Pardons et pèlerinages occupent une place particulière dans la culture en Bretagne. Ils constituent selon l’historien Georges Provost « une des expressions les plus vivantes et les plus parlantes du catholicisme breton à travers les siècles » [1]. Le pardon est une fête le plus souvent à date fixe, en l’honneur du saint ou de la sainte titulaire d’une chapelle, d’une église ou d’une cathédrale tandis que le pèlerinage peut être entrepris à tout moment de l’année. Les deux termes renvoient donc à des pratiques différentes mais qui souvent se confondent. Ces dernières se déroulent alors dans les mêmes lieux, s’appuient sur les mêmes objets de culte et prennent parfois la même forme.
Après plusieurs périodes successives de déclin et de renouveau, ces pratiques qui sont attestées depuis le Moyen Âge, connaissent depuis les années 1970 un regain d’intérêt. L’association Bretagne Culture Diversité dénombre en 2022 1968 pardons en activité sur l’ensemble de la Bretagne historique. En mai 2020, l’inscription à l’Inventaire national du Patrimoine culturel immatériel a reconnu la vitalité de ces traditions et le rôle joué par les communautés qui les animent.
La présente enquête porte sur les aspects matériels de ces pratiques. Elle procède d’une approche globale, prenant en compte le cadre architectural et spatial ainsi que les objets et supports de dévotion liés. Etudier ces éléments sous l’angle de la pratique doit permettre de renouveler et d’enrichir les regards sur ces sanctuaires, en plaçant leur dimension sociale au cœur de l’analyse. D’anciens dossiers d’Inventaire sont revisités et de nouveaux dossiers d’Inventaire voient le jour.

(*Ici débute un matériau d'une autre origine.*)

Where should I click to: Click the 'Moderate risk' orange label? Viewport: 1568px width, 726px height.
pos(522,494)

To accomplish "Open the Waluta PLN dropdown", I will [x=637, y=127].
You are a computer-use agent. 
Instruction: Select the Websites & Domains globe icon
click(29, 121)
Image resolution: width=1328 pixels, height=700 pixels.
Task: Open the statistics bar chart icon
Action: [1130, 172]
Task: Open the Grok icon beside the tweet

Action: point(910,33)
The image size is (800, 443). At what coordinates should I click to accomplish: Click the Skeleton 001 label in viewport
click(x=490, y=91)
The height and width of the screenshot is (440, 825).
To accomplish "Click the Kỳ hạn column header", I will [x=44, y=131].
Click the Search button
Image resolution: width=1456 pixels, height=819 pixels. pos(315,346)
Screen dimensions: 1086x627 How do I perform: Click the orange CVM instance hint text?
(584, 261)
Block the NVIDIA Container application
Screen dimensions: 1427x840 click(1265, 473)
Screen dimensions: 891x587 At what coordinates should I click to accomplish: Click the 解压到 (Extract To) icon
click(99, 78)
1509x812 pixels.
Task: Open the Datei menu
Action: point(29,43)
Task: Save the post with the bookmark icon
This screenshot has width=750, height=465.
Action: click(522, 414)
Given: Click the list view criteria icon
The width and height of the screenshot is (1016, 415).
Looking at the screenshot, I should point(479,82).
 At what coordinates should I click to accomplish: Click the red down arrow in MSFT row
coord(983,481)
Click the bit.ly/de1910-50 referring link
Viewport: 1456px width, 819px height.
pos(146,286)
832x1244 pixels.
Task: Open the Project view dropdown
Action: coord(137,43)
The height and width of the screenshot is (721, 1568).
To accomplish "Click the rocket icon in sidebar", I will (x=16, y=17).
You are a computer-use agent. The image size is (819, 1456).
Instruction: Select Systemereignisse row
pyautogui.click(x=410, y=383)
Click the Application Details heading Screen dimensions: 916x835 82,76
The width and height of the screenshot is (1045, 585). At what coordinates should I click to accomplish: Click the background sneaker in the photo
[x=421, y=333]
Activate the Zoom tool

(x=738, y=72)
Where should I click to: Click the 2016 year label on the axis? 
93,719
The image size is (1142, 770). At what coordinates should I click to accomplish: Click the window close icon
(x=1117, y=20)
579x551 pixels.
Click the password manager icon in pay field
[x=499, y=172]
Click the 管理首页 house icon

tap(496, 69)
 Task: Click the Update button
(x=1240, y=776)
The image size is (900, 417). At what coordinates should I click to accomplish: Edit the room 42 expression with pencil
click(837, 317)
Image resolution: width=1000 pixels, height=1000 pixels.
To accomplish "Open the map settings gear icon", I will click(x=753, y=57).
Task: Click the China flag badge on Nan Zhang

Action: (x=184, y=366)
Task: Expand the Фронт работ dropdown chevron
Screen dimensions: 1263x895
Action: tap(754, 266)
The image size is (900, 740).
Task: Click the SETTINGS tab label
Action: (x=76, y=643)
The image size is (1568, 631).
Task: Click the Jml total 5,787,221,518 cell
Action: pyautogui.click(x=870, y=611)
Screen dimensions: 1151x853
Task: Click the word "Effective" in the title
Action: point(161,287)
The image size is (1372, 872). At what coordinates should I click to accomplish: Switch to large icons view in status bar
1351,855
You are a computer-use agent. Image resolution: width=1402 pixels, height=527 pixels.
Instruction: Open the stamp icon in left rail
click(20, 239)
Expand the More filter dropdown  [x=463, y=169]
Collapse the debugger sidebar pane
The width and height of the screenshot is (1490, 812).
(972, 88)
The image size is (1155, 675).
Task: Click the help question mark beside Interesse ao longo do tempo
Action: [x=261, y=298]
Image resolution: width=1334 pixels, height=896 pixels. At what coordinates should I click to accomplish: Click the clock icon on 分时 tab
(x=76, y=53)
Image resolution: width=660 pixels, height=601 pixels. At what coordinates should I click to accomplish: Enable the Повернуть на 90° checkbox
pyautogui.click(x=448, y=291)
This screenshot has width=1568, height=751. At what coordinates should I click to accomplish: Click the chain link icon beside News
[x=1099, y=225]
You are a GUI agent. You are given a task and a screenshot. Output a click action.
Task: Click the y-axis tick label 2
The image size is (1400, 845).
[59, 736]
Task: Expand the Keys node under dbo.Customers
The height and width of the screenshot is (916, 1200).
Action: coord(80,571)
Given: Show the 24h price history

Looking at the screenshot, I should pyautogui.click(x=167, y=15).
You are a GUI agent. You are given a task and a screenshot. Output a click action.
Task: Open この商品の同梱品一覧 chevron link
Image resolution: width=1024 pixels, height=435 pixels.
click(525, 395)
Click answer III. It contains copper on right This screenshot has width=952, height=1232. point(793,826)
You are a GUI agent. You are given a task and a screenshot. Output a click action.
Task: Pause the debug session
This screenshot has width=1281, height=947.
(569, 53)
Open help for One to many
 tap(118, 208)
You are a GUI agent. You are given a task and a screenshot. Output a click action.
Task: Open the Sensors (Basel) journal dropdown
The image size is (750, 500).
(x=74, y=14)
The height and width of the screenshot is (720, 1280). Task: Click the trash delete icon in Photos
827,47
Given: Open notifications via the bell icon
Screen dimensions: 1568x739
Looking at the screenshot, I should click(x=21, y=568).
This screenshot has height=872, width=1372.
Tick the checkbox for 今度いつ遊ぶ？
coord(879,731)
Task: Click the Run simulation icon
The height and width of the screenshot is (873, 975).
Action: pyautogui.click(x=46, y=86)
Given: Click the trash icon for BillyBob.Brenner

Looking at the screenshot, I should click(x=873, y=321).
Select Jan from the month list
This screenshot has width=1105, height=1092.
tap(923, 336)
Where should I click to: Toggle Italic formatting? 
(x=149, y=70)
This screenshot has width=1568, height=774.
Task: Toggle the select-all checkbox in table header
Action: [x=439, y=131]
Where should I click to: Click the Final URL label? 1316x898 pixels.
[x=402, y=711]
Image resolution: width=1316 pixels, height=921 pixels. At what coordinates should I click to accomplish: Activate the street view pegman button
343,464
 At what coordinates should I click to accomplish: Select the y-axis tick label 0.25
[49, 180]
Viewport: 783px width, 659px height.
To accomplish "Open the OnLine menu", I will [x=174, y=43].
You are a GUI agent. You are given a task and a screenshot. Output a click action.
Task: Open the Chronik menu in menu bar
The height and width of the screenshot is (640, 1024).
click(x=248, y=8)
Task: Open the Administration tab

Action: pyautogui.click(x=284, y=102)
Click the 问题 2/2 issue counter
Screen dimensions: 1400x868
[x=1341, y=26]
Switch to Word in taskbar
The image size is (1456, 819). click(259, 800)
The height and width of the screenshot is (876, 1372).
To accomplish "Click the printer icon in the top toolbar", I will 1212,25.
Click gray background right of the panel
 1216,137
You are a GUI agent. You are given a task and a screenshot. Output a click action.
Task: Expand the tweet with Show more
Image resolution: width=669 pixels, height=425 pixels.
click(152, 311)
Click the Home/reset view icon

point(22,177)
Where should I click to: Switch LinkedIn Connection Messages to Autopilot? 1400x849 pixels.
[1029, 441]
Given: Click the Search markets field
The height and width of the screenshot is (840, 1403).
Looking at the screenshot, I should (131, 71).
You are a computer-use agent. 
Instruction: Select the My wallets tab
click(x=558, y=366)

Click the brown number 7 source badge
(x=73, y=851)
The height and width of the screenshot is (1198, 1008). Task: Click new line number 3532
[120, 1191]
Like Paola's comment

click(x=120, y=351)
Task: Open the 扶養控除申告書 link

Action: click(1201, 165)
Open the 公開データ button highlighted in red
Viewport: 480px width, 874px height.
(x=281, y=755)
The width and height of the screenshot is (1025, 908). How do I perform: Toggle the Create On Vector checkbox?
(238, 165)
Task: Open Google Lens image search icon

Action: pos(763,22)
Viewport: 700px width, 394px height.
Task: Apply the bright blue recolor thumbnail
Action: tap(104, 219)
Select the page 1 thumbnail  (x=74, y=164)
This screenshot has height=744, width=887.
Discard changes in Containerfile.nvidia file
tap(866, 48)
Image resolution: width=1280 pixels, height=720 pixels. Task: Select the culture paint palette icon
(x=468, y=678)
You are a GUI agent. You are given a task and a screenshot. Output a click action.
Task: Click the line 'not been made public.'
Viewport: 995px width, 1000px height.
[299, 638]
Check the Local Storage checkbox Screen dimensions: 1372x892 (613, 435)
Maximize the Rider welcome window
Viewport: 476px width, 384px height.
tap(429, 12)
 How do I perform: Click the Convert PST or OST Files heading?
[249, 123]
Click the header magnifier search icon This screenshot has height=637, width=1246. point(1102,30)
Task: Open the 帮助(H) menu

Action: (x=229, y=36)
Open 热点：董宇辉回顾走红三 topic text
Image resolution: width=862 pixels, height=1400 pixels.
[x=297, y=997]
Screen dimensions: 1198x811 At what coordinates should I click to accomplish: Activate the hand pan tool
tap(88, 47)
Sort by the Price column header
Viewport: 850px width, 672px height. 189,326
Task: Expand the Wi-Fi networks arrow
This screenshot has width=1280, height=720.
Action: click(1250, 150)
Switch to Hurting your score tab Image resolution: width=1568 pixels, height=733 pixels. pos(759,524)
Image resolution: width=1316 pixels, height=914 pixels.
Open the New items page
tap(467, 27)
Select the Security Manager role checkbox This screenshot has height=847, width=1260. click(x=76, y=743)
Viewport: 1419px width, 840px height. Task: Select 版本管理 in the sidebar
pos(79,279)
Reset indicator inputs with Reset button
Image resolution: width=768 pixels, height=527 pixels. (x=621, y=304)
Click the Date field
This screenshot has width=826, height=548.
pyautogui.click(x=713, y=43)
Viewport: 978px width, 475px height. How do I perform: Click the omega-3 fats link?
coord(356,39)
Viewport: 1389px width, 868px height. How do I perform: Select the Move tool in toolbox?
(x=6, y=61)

Cette enquête semble d’autant plus utile aujourd’hui qu’elle s’appuie sur de nombreuses associations en charge de l’organisation des pardons et en capacité de transmettre la mémoire dont elles sont dépositaires. Outre l’aspect documentaire et mémoriel, il s’agit aussi de contribuer à la sauvegarde de ces lieux et objets dont certains sont encore utilisés, en dépit de leur fragilité, tandis que d’autres, au contraire, tombent dans l’oubli.
Le choix d’une étude thématique régionale à l’échelle de la Bretagne administrative rend possibles des comparaisons à l’échelle de tout le territoire et l’identification de dynamiques communes ou bien de spécificités locales. Il offre un terrain d’étude complet, riche d’une variété d’édifices et d’objets à l’image de la diversité des pardons et pèlerinages auxquels ils se rattachent. Le périmètre historique de l’étude s’étend du Moyen Âge à nos jours et permet d’inclure des lieux qui accueillaient autrefois des pardons aujourd’hui disparus comme de capter les rythmes de la vie de certains sanctuaires durablement restés actifs.
Afin de resserrer le champ de l’enquête, l’attention est portée en premier lieu aux sanctuaires dédiés à la Vierge. Ils représentent 20 à 30 % des lieux de pardon et de pèlerinage. Un recensement général, mené département par département, donne une mesure plus précise de leur nombre. Une partie de ces édifices sont retenus pour être étudiés de façon plus approfondie, soit parce qu’ils correspondent à un sanctuaire important, soit parce qu’ils sont représentatifs d’un type de pèlerinage ou de pardon, soit au contraire parce qu’ils sont singuliers dans le corpus.
Le caractère vivant des pardons est un levier pour porter l’enquête de façon participative. Chaque site peut donner lieu à un collectage, si possible co-construit avec les associations de pardon. L’enquête elle-même a vocation à donner lieu à des partenariats avec l’université (dispositifs d’accompagnement pour des travaux de recherche), avec les collectivités et institutions concernées, ou tout simplement les Bretonnes et les Bretons qui souhaitent s’y associer.
[1] PROVOST, G., La Fête et le sacré. Pardons et pèlerinages en Bretagne aux XVIIe et XVIIIe siècles, Paris, Ed. du Cerf, 1998.